I had hoped to finish the zero draft yesterday on the novella I’ve been working on. My target was to write 10,000 words in eleven days. I thought that would be enough to finish the draft. Turns out I was wrong. I hit the target, but am still short of the end, although I am very close. All that is left is the finishing the final climax and the denouement. Then the real work begins.
I’m mostly a pantser, meaning I write into the dark, not from an outline. Another term for this type of writer is a “putter-inner”, a term I first heard from Dean Wesley Smith. For longer projects I tend to slide slightly from a pantser to an outliner on that continuum, but I am staunchly a “putter-inner.”
What exactly does that mean? Simply, I drop notes as I go along and then in revision go back and fix something or add something I know needs to be there. Other writers actually fix these things before continuing on (“taker-outers”, since in revision they need to remove stuff, while “putter-inners” need to add stuff). For example, I may have it in the beginning that it’s night time, but by the middle of the story I decide no, it has to be during the day for a critical plot point (and yes I’ve done that specifically).

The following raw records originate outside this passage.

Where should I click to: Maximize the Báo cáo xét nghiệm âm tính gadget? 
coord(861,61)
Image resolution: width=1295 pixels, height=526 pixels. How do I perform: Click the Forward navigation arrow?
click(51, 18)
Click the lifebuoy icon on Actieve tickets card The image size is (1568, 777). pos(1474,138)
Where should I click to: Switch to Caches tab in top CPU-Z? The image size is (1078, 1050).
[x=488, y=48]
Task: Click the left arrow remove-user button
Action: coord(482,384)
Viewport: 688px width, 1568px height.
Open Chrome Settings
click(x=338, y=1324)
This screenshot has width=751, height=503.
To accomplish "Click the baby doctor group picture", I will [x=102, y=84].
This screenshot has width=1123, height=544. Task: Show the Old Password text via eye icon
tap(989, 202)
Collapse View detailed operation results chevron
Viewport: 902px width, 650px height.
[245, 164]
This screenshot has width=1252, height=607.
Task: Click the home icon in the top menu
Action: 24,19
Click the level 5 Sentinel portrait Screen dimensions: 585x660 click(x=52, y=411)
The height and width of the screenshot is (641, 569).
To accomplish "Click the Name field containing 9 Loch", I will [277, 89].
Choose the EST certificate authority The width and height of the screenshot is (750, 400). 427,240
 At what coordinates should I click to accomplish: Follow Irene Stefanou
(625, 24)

The result of this method is that revision is workand can often take as long to go from a zero draft to a first draft as it took to write the zero draft. That’s what I mean by the zero draft, the story is done, but is full of notes on things to fix and fill-in. The first draft is when all those things are taken care of.
This novella in particular is going to be an exercise in patience and dogged determination. Too many things changed out from under me as I went along and now there is a mountain of notes to sort through.
But I’m getting close; Like my dog, I can smell that prize just out of sight!